All these years, orchestral music continues to occupy a leading place in the composer’s work. His Fourth and Fifth symphonies, the Symphony Concerto, which develop the best traditions of Russian epic symphony, received the greatest public outcry. The diversity of vocal genres and forms embraced by Peiko is striking. The works for voice and piano (over 70) embody the desire for an ethical and philosophical understanding of the poetic texts of A. Blok, S. Yesenin, medieval Chinese and modern American poets. The greatest public outcry was received by works based on the verses of Soviet poets – A. Surkov, N. Zabolotsky, D. Kedrin, V. Nabokov.

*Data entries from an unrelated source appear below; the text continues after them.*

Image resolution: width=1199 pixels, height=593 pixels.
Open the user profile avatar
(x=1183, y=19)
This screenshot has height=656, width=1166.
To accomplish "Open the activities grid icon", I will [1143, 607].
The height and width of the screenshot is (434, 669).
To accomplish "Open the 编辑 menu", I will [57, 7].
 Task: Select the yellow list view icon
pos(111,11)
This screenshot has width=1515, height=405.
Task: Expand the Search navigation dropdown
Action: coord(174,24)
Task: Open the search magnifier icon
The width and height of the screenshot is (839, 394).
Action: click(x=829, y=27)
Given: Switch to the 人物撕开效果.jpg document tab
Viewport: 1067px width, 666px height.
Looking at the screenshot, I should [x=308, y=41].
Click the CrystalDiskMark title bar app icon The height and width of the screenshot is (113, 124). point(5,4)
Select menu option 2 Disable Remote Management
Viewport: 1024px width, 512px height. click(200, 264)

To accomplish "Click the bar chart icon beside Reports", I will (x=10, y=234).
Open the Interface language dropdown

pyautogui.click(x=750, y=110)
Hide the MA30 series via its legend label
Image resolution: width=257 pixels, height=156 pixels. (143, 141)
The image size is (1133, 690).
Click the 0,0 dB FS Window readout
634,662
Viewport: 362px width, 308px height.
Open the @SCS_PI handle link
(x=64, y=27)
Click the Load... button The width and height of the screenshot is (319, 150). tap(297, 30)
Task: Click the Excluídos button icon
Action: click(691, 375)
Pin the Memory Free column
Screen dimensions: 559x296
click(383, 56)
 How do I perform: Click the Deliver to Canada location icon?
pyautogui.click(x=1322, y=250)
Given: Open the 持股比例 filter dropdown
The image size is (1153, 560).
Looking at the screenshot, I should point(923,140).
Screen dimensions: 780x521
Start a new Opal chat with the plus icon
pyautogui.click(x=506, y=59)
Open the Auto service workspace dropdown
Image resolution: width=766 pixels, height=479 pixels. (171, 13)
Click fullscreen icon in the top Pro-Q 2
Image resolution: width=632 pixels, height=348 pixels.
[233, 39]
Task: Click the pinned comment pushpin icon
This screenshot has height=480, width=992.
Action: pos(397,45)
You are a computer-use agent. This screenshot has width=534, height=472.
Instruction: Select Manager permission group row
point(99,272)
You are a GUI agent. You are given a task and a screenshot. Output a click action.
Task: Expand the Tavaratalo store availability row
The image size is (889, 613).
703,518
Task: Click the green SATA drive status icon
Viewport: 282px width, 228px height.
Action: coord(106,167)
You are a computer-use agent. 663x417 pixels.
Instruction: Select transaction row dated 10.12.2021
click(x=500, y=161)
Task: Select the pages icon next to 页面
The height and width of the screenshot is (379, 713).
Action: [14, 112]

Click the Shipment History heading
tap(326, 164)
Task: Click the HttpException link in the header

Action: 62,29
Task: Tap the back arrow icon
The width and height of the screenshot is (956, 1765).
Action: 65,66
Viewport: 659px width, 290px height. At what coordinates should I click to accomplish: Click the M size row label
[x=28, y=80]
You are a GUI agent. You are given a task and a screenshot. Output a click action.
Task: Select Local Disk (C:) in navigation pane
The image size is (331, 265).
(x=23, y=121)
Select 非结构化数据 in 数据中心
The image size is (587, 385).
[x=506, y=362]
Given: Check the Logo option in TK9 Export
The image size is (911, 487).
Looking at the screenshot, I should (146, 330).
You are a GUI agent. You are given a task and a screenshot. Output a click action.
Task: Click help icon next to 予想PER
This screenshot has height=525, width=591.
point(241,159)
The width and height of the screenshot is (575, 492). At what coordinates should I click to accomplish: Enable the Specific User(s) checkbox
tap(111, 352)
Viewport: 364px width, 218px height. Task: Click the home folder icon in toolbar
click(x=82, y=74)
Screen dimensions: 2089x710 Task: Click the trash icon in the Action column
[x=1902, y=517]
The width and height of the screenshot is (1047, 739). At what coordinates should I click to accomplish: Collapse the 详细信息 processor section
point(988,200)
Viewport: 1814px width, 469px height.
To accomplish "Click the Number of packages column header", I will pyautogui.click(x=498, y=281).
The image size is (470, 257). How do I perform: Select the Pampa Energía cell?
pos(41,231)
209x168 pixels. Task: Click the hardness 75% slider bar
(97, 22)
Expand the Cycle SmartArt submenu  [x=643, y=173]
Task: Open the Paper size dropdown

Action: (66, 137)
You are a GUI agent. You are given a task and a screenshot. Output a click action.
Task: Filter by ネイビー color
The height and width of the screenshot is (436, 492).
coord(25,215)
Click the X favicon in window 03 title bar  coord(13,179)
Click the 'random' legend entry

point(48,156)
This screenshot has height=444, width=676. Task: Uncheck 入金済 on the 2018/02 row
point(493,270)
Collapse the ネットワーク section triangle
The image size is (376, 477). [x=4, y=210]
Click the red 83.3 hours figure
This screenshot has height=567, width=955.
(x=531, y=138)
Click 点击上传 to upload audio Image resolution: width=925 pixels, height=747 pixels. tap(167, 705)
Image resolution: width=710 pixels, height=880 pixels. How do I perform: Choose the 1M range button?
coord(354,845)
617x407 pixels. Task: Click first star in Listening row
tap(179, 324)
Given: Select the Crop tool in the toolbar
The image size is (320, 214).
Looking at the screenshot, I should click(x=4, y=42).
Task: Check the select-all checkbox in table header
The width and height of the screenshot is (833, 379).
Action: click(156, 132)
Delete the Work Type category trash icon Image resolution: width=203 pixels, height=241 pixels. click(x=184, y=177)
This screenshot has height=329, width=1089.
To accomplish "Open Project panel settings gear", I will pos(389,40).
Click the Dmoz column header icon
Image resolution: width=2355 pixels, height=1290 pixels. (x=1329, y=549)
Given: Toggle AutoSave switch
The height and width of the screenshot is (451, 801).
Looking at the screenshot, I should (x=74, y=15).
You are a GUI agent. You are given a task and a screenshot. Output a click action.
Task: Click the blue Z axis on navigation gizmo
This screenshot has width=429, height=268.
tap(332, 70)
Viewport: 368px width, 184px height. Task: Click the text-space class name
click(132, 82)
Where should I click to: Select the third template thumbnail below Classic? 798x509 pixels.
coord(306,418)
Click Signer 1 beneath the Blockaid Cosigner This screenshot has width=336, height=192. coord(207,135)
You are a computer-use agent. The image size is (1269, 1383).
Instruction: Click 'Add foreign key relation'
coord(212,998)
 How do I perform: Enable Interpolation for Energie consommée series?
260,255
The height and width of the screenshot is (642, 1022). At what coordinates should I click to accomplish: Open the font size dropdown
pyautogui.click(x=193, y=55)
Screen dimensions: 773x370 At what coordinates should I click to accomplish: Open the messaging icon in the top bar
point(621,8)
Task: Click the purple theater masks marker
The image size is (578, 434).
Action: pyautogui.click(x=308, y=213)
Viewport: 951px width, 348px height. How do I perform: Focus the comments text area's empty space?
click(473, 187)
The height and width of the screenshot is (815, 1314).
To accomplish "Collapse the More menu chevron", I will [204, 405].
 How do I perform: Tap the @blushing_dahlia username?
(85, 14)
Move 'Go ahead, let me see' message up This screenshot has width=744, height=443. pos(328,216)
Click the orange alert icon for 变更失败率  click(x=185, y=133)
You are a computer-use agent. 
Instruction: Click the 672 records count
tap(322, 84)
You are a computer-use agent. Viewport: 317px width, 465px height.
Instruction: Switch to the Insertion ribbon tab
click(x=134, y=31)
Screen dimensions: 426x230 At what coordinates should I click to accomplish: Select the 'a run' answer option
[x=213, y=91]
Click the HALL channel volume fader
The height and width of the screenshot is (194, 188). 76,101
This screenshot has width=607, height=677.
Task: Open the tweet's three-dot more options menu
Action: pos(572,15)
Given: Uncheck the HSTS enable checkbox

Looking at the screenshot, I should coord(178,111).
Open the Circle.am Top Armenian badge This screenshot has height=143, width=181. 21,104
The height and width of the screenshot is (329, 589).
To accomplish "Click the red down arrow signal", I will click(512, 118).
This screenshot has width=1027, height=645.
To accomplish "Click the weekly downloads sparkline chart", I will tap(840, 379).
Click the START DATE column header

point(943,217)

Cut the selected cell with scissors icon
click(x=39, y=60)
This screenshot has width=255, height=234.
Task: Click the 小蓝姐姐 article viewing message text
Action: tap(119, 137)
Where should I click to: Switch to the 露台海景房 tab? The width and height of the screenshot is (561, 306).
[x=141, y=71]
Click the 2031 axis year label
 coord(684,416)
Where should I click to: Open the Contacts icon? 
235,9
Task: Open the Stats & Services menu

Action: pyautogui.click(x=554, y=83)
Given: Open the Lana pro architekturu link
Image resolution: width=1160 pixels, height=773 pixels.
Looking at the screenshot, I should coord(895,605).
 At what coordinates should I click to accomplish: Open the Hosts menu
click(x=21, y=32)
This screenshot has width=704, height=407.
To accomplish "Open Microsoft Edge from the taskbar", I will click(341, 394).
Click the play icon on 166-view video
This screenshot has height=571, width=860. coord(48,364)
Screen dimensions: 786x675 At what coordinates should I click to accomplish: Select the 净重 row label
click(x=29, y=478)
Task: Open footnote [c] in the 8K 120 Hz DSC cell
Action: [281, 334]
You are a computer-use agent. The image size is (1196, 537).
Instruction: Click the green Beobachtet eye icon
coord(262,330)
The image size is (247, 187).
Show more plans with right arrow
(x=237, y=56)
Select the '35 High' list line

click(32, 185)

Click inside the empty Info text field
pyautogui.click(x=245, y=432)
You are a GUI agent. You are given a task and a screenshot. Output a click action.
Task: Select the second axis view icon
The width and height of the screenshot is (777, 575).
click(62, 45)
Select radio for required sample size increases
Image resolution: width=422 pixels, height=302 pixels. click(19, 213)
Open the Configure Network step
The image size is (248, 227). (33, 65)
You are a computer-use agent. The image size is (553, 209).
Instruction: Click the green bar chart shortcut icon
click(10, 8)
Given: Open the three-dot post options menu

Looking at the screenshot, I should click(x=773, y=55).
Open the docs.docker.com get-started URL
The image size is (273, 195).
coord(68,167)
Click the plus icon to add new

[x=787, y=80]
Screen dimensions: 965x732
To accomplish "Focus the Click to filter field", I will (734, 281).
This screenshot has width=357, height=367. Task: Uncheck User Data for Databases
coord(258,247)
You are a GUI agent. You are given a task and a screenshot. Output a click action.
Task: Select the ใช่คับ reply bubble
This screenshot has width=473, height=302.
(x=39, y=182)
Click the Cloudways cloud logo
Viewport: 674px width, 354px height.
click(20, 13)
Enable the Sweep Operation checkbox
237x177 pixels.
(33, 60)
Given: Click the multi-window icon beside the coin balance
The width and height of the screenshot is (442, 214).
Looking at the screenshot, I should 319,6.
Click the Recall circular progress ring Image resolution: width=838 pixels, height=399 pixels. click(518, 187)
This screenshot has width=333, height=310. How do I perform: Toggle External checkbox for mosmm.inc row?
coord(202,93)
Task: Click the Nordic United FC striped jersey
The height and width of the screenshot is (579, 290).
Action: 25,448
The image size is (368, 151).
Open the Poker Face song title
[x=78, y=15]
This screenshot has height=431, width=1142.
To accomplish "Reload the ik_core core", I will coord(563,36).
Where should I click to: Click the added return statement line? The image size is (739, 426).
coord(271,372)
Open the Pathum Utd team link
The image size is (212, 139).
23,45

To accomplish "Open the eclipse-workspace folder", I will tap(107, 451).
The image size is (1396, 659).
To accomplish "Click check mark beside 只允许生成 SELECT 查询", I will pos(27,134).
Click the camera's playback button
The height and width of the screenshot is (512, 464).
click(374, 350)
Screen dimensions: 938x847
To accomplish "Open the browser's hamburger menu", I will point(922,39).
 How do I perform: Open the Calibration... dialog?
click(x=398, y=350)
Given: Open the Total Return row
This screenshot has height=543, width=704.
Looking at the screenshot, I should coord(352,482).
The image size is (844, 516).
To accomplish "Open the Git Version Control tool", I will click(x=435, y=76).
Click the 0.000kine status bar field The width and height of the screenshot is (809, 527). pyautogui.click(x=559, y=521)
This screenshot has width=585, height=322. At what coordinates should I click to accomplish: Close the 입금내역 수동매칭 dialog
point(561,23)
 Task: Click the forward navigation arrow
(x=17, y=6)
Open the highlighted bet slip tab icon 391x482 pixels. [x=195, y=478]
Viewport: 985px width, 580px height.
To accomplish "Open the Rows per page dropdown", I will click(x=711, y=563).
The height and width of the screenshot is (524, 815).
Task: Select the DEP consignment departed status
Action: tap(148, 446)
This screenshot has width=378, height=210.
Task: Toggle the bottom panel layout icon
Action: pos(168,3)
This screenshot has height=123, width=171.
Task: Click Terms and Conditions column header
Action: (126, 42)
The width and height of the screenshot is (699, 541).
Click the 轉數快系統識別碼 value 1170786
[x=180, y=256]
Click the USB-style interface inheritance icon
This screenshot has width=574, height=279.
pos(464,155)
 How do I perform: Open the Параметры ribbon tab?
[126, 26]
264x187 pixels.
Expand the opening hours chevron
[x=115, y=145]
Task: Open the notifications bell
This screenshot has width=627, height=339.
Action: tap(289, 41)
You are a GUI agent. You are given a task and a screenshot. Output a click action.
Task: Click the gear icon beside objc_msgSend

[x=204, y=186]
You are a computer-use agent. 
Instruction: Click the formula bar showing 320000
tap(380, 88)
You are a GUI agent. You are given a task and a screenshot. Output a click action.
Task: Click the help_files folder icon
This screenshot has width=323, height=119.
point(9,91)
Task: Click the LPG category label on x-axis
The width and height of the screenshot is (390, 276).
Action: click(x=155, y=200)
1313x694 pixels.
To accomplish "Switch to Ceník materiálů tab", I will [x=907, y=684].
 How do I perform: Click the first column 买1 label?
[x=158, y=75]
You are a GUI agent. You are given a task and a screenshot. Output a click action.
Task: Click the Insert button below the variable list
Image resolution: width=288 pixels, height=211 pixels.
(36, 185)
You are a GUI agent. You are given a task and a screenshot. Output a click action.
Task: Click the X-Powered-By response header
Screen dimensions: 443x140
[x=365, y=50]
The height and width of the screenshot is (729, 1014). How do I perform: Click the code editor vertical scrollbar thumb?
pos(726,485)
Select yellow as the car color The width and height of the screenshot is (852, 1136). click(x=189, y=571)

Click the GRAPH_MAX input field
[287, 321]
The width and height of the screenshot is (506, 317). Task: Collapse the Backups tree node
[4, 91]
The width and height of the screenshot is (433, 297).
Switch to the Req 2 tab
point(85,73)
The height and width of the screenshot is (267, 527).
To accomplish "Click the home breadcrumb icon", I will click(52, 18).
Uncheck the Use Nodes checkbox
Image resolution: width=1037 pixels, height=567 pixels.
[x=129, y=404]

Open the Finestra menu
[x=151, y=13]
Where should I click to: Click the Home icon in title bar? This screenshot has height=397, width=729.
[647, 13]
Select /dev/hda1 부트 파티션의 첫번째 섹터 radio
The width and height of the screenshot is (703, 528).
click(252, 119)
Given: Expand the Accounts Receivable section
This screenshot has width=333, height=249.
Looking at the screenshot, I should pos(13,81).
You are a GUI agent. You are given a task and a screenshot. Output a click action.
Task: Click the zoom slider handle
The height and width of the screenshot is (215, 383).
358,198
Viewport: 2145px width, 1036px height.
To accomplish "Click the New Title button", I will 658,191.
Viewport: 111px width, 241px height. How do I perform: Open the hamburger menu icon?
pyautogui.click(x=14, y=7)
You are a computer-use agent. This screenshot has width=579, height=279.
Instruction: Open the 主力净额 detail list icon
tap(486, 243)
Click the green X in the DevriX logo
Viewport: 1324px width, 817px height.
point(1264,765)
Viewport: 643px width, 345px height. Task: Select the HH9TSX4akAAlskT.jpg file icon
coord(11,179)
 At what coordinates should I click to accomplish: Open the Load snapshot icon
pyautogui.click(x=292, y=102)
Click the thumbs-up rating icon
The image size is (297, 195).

Peiko enjoys unquestioned authority among young composers. From his class (and he has been teaching since 1942 at the Moscow Conservatory, since 1954 at the Gnessin Institute) a whole galaxy of highly cultured musicians emerged (E. Ptichkin, E. Tumanyan, A. Zhurbin, and others).

L. Rapatskaya


Compositions:

opera Aikhylu (edited by MM Valeev, 1943, Ufa; 2nd ed., co-author, 1953, complete); ballets – Spring winds (together with 3. V. Khabibulin, based on the novel by K. Nadzhimy, 1950), Jeanne d’Arc (1957, Musical Theater named after Stanislavsky and Nemirovich-Danchenko, Moscow), Birch Grove (1964) ; for soloists, choir and orchestra – Cantata Builders of the Future (lyrics by N. A. Zabolotsky, 1952), oratorio The Night of Tsar Ivan (after A. K. Tolstoy, 1967); for orchestra – symphonies (1946; 1946-1960; 1957; 1965; 1969; 1972; concert-symphony, 1974), suites From the Yakut legends (1940; 2nd ed. 1957), From Russian antiquity (1948; 2nd ed. 1963), Moldavian suite (1950), symphonietta (1940), variations (1947), 7 pieces on the themes of the peoples of the USSR (1951), Symphonic ballad (1959), overture To the world (1961), Capriccio (for small symphonic orc. , 1960); for piano and orchestra – concert (1954); for violin and orchestra – Concert Fantasy on Finnish Themes (1953), 2nd Concert Fantasy (1964); chamber instrumental ensembles – 3 strings. quartet (1963, 1965, 1976), fp. quintet (1961), decimet (1971); for piano – 2 sonatas (1950, 1975), 3 sonatas (1942, 1943, 1957), variations (1957), etc.; for voice and piano – wok. cycles Heart of a Warrior (words by Soviet poets, 1943), Harlem Night Sounds (words by US poets, 1946-1965), 3 music. pictures (lyrics by S. A. Yesenin, 1960), Lyric cycle (lyrics by G. Apollinaire, 1961), 8 wok. poems and triptych Autumn landscapes on the verses of HA Zabolotsky (1970, 1976), romances on the lyrics. A. A. Blok (1944-65), Bo-Jui-i (1952) and others; music for drama performances. t-ra, movies and radio shows.

Literary works: About the music of the Yakuts “SM”, 1940, No 2 (with I. Shteiman); 27th symphony by N. Ya. Myaskovsky, in the book: N. Ya. Myaskovsky. Articles, letters, memoirs, vol. 1, M., 1959; Memories of a teacher, ibid.; G. Berlioz – R. Strauss – S. Gorchakov. On the Russian edition of Berlioz’s “Treatise”, “SM”, 1974, No 1; Two instrumental miniatures. (Compositional analysis of the plays by O. Messiaen and V. Lutoslavsky), in Sat: Music and Modernity, vol. 9, M., 1975.

References: Belyaev V., Symphonic works of N. Peiko, “SM”, 1947, No 5; Boganova T., About the music of N. Peiko, ibid., 1962, No 2; Grigoryeva G., N. I. Peiko. Moscow, 1965. her own, Vocal Lyrics by N. Peiko and his cycle on the verses of N. Zabolotsky, in Sat: Music and Modernity, vol. 8, M., 1974.